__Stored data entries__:
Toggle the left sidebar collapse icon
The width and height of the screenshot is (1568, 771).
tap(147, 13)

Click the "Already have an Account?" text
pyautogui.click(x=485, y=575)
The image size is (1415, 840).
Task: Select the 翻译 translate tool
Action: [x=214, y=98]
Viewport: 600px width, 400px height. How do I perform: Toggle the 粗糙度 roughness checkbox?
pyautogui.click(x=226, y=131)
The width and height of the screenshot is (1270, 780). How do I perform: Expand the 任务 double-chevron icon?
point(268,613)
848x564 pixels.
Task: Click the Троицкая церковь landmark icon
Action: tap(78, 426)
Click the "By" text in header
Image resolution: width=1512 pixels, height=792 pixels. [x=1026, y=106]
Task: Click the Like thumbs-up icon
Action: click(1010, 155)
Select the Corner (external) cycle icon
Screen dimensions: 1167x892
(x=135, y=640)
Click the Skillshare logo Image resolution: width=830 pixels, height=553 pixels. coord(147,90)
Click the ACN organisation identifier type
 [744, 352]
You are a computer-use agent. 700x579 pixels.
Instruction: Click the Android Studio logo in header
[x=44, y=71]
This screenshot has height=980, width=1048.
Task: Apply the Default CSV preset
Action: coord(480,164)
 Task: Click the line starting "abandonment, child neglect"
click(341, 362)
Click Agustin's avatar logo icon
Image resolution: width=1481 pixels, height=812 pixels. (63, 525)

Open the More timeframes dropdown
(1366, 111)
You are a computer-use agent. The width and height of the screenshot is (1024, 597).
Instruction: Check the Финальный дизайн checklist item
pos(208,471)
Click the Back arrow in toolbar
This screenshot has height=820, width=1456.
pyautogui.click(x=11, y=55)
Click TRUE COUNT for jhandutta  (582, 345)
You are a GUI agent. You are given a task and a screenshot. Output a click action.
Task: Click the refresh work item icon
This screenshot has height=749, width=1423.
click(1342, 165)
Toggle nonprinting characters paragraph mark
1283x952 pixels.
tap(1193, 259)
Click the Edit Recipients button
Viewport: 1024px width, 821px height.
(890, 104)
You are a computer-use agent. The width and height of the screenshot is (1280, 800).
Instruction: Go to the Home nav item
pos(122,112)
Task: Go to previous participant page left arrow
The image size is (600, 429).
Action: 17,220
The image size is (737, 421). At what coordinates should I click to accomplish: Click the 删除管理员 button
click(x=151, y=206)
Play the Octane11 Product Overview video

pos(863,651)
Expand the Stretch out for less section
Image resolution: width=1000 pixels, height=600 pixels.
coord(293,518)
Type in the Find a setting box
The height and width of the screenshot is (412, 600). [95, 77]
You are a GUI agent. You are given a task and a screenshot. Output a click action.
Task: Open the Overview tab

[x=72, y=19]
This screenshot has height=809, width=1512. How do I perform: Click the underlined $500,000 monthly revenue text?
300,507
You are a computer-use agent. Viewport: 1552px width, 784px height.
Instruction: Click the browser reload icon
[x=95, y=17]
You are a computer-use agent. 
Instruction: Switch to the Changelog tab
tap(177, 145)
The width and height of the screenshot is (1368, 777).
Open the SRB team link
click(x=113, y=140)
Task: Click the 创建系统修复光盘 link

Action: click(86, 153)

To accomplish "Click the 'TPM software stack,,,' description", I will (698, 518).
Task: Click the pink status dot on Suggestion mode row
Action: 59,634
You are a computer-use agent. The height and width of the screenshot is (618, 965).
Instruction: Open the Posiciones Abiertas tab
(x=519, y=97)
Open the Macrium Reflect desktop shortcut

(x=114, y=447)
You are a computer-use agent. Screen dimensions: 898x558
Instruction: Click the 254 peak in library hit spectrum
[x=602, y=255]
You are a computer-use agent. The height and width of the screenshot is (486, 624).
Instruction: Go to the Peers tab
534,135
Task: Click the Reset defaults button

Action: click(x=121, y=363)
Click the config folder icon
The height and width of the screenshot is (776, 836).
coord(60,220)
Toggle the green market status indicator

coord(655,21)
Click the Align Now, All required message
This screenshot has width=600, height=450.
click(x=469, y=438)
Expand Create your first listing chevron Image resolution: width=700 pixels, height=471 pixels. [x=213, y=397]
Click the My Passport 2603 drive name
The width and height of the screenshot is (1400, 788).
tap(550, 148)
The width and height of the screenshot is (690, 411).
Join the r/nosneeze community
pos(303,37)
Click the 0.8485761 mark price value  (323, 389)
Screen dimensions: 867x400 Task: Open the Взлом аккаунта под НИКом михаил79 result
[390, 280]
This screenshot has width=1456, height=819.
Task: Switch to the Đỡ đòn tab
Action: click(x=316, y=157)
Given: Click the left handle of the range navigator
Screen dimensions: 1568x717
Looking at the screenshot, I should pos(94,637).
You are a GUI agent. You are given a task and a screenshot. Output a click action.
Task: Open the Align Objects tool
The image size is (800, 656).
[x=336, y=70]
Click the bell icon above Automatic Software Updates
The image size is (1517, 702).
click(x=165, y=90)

__TASK TO COMPLETE__: From the records above, repeat exactly the lines from the one with "Instruction: Click the browser reload icon" through the one with "Click the 0.8485761", both included.

__RESPONSE__:
Instruction: Click the browser reload icon
[x=95, y=17]
You are a computer-use agent. 
Instruction: Switch to the Changelog tab
tap(177, 145)
The width and height of the screenshot is (1368, 777).
Open the SRB team link
click(x=113, y=140)
Task: Click the 创建系统修复光盘 link

Action: click(86, 153)

To accomplish "Click the 'TPM software stack,,,' description", I will (698, 518).
Task: Click the pink status dot on Suggestion mode row
Action: 59,634
You are a computer-use agent. The height and width of the screenshot is (618, 965).
Instruction: Open the Posiciones Abiertas tab
(x=519, y=97)
Open the Macrium Reflect desktop shortcut

(x=114, y=447)
You are a computer-use agent. Screen dimensions: 898x558
Instruction: Click the 254 peak in library hit spectrum
[x=602, y=255]
You are a computer-use agent. The height and width of the screenshot is (486, 624).
Instruction: Go to the Peers tab
534,135
Task: Click the Reset defaults button

Action: click(x=121, y=363)
Click the config folder icon
The height and width of the screenshot is (776, 836).
coord(60,220)
Toggle the green market status indicator

coord(655,21)
Click the Align Now, All required message
This screenshot has width=600, height=450.
click(x=469, y=438)
Expand Create your first listing chevron Image resolution: width=700 pixels, height=471 pixels. [x=213, y=397]
Click the My Passport 2603 drive name
The width and height of the screenshot is (1400, 788).
tap(550, 148)
The width and height of the screenshot is (690, 411).
Join the r/nosneeze community
pos(303,37)
Click the 0.8485761 mark price value  (323, 389)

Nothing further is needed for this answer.